Глупо, конечно, это было глупо, гадко, нехорошо, непростительно… И при том совершенно бесполезно: наказания такого рода нисколько не улучшают характер преподавателей… И тем не менее я никогда — до самой смерти — не буду сожалеть об этих курицах, о селедке и о бедных быках с отрезанными языками. Как и дурацкие человечки, они были членами моей банды.
9
Педагогическая константа: за редким исключением, одинокого мстителя (или тайного хулигана — это как посмотреть) никогда не выдадут. Как и он никогда не выдаст другого, совершившего нечто подобное.
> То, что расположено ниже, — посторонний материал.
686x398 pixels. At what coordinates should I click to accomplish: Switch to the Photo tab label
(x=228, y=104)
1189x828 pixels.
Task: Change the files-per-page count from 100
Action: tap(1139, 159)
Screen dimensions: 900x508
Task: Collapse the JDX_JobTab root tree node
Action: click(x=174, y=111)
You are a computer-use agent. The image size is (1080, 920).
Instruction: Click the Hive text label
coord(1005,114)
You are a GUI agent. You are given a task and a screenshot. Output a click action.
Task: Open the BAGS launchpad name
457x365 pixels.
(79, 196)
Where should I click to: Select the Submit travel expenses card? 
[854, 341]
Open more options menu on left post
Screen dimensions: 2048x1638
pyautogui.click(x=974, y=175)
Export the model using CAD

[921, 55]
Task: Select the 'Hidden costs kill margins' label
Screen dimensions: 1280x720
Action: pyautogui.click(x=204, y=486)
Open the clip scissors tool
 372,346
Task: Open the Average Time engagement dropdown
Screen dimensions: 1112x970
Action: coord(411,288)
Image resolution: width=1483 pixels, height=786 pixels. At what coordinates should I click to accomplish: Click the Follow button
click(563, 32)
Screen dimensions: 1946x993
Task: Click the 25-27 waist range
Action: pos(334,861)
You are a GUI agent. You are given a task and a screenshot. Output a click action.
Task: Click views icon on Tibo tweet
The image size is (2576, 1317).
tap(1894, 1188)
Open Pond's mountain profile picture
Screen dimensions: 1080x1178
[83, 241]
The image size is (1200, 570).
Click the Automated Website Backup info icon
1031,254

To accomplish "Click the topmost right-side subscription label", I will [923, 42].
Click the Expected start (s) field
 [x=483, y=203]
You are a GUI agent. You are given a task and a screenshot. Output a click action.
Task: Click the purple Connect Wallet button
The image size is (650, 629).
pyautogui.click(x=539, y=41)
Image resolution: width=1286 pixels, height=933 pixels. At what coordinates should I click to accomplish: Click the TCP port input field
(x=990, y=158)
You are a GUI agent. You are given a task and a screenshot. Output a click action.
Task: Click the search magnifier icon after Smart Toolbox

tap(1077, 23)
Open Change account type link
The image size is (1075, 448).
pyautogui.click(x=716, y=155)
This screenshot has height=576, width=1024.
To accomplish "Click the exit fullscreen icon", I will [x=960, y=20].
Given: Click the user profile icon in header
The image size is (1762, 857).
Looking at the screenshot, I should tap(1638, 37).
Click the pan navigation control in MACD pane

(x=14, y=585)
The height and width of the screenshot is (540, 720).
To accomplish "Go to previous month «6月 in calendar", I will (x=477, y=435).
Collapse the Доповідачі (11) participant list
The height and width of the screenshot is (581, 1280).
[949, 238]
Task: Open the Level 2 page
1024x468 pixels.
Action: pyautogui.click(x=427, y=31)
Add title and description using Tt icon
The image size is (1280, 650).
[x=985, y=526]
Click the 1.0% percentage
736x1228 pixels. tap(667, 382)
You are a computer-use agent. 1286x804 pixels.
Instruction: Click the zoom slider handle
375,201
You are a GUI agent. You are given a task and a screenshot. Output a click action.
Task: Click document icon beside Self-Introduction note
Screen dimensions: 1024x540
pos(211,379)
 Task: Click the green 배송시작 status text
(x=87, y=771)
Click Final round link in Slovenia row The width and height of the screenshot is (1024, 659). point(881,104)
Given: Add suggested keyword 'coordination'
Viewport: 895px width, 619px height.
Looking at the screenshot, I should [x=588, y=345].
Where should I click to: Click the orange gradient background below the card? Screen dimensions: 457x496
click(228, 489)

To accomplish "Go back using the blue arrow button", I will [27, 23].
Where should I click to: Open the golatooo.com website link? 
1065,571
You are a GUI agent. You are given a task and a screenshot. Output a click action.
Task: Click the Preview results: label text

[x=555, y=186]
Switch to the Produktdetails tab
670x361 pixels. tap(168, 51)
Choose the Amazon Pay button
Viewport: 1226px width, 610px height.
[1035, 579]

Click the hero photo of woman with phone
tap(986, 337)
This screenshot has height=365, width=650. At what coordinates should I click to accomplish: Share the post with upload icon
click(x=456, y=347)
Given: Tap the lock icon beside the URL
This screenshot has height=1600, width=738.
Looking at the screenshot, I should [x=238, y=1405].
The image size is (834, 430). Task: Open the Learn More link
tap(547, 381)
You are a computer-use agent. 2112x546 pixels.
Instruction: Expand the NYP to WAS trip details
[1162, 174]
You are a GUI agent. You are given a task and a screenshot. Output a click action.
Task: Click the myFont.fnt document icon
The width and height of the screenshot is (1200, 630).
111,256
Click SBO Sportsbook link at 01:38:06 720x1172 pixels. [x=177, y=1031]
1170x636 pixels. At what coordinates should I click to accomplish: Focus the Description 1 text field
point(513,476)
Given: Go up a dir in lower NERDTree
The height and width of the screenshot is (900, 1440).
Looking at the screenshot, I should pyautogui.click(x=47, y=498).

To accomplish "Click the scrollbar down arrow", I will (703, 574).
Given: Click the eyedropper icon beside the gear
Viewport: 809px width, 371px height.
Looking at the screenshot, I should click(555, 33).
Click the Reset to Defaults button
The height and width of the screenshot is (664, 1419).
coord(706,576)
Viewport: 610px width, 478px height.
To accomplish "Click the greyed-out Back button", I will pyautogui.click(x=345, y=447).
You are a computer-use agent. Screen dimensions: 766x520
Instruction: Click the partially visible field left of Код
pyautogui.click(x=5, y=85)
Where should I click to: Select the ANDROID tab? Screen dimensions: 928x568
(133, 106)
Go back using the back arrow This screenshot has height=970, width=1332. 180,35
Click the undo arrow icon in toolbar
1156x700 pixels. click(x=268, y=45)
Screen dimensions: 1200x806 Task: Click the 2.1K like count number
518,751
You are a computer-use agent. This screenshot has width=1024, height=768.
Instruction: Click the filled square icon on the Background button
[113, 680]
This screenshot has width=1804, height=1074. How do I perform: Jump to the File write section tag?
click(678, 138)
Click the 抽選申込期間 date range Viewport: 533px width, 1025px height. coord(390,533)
Солидарность? Не уверен. Скорее, дело тут в некоем сладострастном удовольствии, которое доставляют бесплодные попытки начальства расследовать очередное преступление. И возмутителя спокойствия совершенно не волнует, что все его соученики будут наказаны — лишены того и этого, — пока он не сдастся. Напротив, это дает ему повод ощутить себя участником сообщества — наконец-то! Вместе со всеми он называет «гадостью» то, что столько «ни в чем не повинных» должны «расплачиваться» за одного «виновного». Ужасающая искренность! Тот факт, что он и есть этот «виновный», в расчет больше не берется. Наказав всех, власти дали ему возможность сменить регистр: выходя за пределы области чистых фактов, касающихся расследования, мы вступаем в зону принципов; и, будучи хорошим мальчиком, он твердо стоит на принципе справедливости.